Copyright (c) 2000, 2018, Oracle, MariaDB Corporation Ab and others.

Type 'help;' or '\h' for help. Type '\c' to clear the current input statement.

MariaDB [(none)]>

接下来,通过显示所有数据库名称、转换到demo数据库、在demo数据库新建user表、往user表插入一条数据、查询user表等一系列操作来校验一下foo用户对demo数据库是否有访问权限,如果一切正常,将看到下面的结果。
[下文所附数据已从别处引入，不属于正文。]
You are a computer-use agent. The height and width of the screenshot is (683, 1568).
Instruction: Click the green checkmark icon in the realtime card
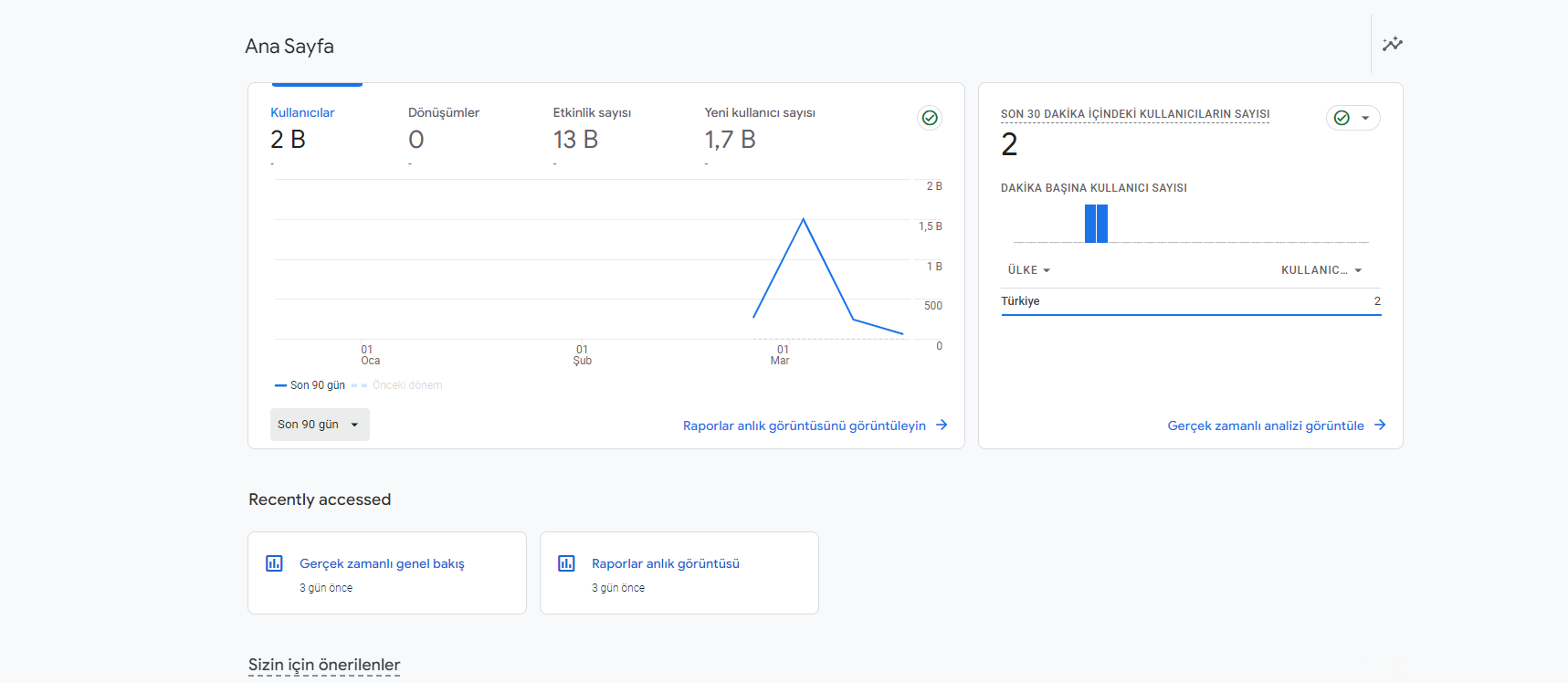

MariaDB [(none)]> show databases;
+--------------------+
| Database           |
+--------------------+
| demo               |
| information_schema |
+--------------------+
2 rows in set (0.000 sec)

MariaDB [(none)]> use demo;
Database changed
MariaDB [demo]> create table user (name varchar(50));
Query OK, 0 rows affected (0.010 sec)

MariaDB [demo]> desc user;
+-------+-------------+------+-----+---------+-------+
| Field | Type        | Null | Key | Default | Extra |
+-------+-------------+------+-----+---------+-------+
| name  | varchar(50) | YES  |     | NULL    |       |
+-------+-------------+------+-----+---------+-------+
1 row in set (0.001 sec)

MariaDB [demo]> insert into user (name) values ("tom");
Query OK, 1 row affected (0.002 sec)

MariaDB [demo]> select * from user;
+------+
| name |
+------+
| tom  |
+------+
1 row in set (0.000 sec)

MariaDB [demo]> exit
Bye

至此,我们就完成了新用户的校验工作,以后在利用这台MariaDB服务器时,如果是使用代码来访问,那么数据库名就可以填:demo;用户名填:foo;用户密码填:abcd1234

总结

MariaDB的安装很简单,就一条命令:apt install mariadb-server -y 。如果你的项目对安全性要求不高,说真的,为了简单,到这一步就可以了,后面的三步可以无视,你可以直接使用密码为空的root来做所有操作。但是,如果你不能保证ssh登录的安全性,一旦黑客攻破了这台服务器,那就歇菜了,因为没有密码一切数据一览无余。对于安全性要求高的项目,我们最好还是按照上面的第二步和第三步,修改root密码以及使用新建的用户来操作数据库。